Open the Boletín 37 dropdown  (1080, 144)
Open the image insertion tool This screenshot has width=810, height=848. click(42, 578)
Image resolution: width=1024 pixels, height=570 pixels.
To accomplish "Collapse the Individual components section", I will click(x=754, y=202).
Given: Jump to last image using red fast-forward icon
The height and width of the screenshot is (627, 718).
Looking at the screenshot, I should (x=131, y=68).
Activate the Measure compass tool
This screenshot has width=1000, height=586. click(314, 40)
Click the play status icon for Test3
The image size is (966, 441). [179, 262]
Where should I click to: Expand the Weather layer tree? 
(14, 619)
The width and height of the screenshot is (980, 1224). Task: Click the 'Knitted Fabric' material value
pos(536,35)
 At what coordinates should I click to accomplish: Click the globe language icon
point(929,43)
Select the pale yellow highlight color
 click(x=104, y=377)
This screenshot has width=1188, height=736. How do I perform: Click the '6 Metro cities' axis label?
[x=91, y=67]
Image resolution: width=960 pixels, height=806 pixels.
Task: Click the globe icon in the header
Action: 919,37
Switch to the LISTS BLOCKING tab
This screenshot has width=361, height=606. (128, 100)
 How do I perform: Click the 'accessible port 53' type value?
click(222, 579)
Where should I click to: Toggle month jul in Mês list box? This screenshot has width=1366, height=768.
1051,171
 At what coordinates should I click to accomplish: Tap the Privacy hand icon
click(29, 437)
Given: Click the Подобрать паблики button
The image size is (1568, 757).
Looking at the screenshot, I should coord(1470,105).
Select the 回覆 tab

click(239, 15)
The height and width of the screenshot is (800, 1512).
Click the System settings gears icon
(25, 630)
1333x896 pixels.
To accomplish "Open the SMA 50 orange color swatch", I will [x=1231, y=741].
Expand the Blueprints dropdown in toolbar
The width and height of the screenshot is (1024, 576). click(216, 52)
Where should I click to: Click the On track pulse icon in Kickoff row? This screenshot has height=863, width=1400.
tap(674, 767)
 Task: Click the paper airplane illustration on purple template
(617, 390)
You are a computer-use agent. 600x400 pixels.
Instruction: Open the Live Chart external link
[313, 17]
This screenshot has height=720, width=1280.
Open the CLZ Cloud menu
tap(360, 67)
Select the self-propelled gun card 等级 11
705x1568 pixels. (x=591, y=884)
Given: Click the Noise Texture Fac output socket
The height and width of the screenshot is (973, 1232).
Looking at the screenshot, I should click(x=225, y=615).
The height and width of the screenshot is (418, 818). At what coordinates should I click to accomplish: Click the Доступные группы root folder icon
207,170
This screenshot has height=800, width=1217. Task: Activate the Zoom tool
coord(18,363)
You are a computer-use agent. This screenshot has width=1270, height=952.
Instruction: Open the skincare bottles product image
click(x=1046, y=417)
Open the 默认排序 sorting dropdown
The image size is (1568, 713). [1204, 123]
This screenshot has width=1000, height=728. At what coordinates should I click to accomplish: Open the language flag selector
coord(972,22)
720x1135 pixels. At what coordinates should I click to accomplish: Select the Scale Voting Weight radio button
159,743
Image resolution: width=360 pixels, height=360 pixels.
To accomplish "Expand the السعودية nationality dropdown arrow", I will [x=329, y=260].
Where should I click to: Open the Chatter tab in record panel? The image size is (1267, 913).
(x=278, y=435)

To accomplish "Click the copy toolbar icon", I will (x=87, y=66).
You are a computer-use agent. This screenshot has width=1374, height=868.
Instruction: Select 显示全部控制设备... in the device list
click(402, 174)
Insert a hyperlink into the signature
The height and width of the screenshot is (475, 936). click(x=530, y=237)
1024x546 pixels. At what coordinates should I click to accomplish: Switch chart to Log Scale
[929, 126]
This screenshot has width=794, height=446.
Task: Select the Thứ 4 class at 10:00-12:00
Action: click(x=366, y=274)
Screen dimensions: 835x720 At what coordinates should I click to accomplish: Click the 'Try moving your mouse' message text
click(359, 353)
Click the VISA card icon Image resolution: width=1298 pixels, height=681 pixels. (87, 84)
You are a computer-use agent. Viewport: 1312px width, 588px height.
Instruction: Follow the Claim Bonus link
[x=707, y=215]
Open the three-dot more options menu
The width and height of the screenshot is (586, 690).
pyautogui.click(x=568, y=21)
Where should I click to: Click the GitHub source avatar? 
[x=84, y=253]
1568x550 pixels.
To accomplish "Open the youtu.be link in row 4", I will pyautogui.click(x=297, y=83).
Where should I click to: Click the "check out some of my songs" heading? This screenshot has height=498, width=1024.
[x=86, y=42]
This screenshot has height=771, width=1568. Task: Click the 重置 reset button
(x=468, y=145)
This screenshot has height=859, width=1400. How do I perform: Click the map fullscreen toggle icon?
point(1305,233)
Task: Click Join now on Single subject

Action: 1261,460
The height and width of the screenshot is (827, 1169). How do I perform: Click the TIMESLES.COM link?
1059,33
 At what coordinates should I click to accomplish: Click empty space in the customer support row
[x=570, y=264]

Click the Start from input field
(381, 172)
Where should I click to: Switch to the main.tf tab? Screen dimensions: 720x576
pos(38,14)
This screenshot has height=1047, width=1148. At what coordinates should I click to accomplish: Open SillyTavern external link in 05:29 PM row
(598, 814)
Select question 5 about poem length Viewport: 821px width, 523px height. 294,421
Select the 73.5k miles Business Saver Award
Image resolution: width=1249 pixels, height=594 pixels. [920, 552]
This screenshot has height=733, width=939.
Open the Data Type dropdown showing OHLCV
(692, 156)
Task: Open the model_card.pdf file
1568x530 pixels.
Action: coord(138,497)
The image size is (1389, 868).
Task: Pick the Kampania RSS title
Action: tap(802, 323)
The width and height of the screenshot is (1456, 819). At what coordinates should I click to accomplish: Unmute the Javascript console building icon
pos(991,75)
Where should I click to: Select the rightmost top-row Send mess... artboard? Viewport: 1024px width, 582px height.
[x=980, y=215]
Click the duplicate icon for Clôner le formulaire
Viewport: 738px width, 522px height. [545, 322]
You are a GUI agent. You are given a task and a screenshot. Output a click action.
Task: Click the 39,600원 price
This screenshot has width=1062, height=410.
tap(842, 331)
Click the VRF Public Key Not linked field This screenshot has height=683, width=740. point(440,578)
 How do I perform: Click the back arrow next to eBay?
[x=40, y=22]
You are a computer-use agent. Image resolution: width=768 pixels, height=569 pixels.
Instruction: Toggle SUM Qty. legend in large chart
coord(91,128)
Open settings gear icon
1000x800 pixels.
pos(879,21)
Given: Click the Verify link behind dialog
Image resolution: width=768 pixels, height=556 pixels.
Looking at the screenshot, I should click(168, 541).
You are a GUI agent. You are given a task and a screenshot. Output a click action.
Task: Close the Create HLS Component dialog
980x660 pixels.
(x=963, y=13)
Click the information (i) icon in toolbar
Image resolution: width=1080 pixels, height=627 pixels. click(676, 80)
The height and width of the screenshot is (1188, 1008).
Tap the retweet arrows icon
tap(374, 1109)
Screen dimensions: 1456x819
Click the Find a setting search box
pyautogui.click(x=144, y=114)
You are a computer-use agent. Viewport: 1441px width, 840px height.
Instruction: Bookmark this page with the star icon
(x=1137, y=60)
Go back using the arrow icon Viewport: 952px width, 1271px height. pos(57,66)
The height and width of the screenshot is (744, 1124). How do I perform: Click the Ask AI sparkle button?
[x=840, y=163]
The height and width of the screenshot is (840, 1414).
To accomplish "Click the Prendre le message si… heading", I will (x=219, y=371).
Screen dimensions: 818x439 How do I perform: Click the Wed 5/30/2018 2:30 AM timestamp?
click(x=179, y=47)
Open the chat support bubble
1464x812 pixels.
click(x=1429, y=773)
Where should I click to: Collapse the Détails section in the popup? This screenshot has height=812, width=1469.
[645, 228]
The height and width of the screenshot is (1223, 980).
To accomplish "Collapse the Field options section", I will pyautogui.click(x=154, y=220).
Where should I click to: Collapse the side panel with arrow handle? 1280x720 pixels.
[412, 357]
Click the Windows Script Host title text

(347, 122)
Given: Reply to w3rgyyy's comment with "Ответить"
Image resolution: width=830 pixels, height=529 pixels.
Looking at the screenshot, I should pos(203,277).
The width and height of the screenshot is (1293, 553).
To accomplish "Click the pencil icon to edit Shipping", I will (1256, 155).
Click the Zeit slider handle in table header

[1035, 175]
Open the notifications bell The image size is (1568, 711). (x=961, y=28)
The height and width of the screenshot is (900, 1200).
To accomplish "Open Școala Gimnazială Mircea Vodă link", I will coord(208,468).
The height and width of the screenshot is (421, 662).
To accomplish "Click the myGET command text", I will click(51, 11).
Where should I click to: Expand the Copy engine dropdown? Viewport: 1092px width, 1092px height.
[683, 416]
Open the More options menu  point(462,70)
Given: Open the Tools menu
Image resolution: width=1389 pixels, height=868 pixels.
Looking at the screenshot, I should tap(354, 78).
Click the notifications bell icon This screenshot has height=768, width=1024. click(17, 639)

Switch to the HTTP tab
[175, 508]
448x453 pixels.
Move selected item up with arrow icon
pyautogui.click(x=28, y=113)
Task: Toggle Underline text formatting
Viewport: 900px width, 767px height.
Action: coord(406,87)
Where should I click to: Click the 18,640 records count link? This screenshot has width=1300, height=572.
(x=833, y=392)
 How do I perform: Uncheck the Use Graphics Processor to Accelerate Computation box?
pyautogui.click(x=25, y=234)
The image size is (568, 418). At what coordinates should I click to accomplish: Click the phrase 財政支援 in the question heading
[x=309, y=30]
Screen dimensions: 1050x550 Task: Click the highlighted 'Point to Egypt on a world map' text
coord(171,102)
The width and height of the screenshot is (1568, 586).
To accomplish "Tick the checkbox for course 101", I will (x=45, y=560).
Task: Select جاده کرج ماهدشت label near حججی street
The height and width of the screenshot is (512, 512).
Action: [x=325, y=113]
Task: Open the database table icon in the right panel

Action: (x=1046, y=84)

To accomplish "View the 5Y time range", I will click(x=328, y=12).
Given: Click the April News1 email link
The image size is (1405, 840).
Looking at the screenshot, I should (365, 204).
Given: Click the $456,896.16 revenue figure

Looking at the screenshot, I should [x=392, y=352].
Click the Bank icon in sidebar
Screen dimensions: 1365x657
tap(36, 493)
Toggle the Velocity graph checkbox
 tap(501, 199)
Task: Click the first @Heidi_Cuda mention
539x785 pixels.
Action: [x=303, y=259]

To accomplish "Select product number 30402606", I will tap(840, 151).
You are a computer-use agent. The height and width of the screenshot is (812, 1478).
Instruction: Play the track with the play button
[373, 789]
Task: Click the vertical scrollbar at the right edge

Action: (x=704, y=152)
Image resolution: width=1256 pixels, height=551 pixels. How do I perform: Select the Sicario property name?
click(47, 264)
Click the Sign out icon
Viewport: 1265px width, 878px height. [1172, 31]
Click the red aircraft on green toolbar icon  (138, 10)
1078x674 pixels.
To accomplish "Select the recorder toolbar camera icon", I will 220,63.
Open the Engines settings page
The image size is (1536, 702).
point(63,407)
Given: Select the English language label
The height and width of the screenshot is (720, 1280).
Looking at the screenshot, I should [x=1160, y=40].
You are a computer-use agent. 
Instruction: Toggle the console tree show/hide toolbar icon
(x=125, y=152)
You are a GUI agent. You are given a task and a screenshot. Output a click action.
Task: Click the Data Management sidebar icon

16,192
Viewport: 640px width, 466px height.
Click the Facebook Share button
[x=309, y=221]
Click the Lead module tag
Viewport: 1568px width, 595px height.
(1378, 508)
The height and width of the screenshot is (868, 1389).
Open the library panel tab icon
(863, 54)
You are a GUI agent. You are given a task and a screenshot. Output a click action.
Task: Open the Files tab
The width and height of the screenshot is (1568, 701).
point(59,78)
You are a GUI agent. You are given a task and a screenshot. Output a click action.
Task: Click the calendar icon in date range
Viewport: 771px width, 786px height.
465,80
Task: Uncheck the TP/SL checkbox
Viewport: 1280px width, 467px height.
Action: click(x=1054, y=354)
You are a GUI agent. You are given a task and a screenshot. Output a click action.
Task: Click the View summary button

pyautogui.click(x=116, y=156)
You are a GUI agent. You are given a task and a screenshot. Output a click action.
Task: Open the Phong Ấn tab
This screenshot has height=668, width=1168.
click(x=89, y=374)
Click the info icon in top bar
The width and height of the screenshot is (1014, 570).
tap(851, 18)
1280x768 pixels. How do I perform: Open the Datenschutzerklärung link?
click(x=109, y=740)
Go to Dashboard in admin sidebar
• • • • •
> [TO DO] Put every line from the start of the records through the line containing "The image size is (966, 441). [179, 262]" into a JSON list of strings, one string per line, omitting blank lines.

> [THE SOLUTION]
[
  "Open the Boletín 37 dropdown  (1080, 144)",
  "Open the image insertion tool This screenshot has width=810, height=848. click(42, 578)",
  "Image resolution: width=1024 pixels, height=570 pixels.",
  "To accomplish \"Collapse the Individual components section\", I will click(x=754, y=202).",
  "Given: Jump to last image using red fast-forward icon",
  "The height and width of the screenshot is (627, 718).",
  "Looking at the screenshot, I should (x=131, y=68).",
  "Activate the Measure compass tool",
  "This screenshot has width=1000, height=586. click(314, 40)",
  "Click the play status icon for Test3",
  "The image size is (966, 441). [179, 262]"
]